§ Work item
Count only the lines of the records that hold "computer", then give the number without any other words.

++++++

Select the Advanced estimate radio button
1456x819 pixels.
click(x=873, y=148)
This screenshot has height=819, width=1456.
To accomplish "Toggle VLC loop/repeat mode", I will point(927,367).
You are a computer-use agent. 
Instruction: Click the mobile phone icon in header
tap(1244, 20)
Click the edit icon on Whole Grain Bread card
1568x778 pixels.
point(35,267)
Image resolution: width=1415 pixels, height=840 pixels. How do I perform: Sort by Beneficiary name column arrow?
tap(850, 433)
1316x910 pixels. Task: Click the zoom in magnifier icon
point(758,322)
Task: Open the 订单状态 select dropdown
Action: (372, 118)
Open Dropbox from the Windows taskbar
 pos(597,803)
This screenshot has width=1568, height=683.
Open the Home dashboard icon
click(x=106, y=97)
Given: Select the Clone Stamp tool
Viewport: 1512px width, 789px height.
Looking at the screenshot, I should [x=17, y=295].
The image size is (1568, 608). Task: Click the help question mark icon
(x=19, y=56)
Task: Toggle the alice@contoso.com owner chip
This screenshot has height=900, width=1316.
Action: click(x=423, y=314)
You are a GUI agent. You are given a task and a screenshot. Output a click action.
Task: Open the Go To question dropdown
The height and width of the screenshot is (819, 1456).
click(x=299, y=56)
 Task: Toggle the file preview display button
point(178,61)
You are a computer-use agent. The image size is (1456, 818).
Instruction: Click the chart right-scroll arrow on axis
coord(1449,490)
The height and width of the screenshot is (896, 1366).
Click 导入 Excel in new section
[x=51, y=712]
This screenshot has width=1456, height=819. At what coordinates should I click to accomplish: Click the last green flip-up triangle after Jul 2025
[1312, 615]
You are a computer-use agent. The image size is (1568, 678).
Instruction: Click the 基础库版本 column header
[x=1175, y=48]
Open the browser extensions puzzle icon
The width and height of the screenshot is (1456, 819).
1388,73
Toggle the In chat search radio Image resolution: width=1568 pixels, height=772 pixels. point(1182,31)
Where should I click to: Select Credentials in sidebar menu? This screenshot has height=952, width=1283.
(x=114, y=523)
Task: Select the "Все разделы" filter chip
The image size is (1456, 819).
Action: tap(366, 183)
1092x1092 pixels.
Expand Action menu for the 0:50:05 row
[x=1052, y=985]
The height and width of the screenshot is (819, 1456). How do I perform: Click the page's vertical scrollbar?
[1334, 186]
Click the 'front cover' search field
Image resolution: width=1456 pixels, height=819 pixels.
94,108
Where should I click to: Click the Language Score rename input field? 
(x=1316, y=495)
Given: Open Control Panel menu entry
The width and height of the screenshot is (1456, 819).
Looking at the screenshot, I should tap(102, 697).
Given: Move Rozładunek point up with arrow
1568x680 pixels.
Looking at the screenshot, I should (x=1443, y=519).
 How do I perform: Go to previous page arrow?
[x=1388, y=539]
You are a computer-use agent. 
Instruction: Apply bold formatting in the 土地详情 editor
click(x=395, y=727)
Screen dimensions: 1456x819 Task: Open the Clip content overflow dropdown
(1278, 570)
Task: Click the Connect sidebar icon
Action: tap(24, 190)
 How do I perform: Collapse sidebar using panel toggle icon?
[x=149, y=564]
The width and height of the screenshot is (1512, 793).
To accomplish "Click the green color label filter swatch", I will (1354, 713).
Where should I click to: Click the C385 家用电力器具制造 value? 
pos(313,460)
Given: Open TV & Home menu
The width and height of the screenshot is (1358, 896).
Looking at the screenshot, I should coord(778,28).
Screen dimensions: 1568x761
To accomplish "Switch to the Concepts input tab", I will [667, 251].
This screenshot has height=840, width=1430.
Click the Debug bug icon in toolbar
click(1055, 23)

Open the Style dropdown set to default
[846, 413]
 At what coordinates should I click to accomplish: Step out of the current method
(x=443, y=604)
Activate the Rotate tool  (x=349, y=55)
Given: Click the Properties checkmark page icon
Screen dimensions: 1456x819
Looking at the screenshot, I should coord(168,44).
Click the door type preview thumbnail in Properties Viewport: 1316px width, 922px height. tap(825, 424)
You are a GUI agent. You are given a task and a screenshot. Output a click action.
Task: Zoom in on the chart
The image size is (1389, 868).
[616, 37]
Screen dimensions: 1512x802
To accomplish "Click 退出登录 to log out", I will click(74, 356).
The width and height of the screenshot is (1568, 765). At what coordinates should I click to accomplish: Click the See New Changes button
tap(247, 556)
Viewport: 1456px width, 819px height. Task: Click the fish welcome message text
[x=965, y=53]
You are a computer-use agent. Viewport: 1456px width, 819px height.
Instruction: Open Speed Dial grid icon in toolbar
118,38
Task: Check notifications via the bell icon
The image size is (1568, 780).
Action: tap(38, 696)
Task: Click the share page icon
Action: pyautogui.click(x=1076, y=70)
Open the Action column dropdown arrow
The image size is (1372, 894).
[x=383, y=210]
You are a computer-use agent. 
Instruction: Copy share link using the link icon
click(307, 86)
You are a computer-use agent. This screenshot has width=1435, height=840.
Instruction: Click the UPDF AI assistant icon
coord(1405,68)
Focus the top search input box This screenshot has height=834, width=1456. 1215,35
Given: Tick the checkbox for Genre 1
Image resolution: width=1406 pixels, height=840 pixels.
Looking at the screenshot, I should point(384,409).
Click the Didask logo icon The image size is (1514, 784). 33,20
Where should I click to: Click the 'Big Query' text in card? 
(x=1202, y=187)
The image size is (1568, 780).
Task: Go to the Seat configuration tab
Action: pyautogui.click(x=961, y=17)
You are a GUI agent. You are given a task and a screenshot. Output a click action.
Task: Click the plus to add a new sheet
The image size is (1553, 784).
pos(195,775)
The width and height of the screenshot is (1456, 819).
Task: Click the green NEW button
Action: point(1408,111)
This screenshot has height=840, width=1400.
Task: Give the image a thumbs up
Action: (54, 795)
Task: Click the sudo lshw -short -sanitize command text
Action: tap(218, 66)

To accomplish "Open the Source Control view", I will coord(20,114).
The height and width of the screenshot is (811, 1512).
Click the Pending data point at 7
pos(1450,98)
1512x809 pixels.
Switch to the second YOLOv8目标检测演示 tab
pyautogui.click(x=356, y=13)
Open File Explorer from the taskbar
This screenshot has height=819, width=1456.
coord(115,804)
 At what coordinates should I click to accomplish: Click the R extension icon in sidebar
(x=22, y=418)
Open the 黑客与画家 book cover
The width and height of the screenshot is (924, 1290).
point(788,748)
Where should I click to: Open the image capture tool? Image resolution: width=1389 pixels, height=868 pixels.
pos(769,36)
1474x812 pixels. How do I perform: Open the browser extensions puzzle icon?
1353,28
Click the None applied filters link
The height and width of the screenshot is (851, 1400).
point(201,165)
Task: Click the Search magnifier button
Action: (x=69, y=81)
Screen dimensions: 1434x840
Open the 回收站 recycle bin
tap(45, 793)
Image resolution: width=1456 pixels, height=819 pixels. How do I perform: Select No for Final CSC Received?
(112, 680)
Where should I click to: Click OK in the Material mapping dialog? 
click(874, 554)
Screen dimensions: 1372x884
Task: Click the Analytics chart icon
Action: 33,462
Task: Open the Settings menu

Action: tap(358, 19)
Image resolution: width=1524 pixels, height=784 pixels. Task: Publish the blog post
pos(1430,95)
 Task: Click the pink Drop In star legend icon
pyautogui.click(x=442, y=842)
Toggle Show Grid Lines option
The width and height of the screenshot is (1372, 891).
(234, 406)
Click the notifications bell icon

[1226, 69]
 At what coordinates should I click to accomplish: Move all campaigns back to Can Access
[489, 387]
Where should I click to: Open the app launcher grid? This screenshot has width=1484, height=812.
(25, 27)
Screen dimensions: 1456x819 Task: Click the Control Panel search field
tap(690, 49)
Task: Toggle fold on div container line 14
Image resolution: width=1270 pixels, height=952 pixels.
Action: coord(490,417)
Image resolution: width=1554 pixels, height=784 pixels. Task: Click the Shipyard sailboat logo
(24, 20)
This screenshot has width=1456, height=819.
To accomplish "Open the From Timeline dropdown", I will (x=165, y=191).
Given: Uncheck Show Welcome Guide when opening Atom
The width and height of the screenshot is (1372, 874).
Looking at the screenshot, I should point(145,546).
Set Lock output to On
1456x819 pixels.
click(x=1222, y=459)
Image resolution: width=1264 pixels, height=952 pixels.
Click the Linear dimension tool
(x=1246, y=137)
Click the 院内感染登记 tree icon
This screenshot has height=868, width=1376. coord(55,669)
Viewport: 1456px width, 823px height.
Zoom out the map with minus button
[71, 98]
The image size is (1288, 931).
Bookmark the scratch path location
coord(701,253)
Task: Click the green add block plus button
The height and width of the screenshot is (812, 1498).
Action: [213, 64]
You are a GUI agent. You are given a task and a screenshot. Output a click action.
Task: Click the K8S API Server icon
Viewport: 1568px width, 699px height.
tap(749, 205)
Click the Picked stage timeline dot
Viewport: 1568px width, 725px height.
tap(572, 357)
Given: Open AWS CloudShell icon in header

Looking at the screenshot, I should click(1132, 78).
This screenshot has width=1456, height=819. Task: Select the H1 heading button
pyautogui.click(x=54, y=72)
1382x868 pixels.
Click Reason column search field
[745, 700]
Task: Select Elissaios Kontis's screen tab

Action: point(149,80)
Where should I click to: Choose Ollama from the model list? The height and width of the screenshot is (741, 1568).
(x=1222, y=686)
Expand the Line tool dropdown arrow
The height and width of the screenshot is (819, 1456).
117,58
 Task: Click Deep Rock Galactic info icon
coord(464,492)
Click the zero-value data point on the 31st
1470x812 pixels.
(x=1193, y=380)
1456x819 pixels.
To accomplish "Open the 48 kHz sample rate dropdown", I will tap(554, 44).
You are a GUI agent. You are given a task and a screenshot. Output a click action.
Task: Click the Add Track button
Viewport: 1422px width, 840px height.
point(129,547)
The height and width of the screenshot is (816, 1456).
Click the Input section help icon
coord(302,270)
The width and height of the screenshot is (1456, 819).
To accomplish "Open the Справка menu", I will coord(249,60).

++++++

§ Answer section
7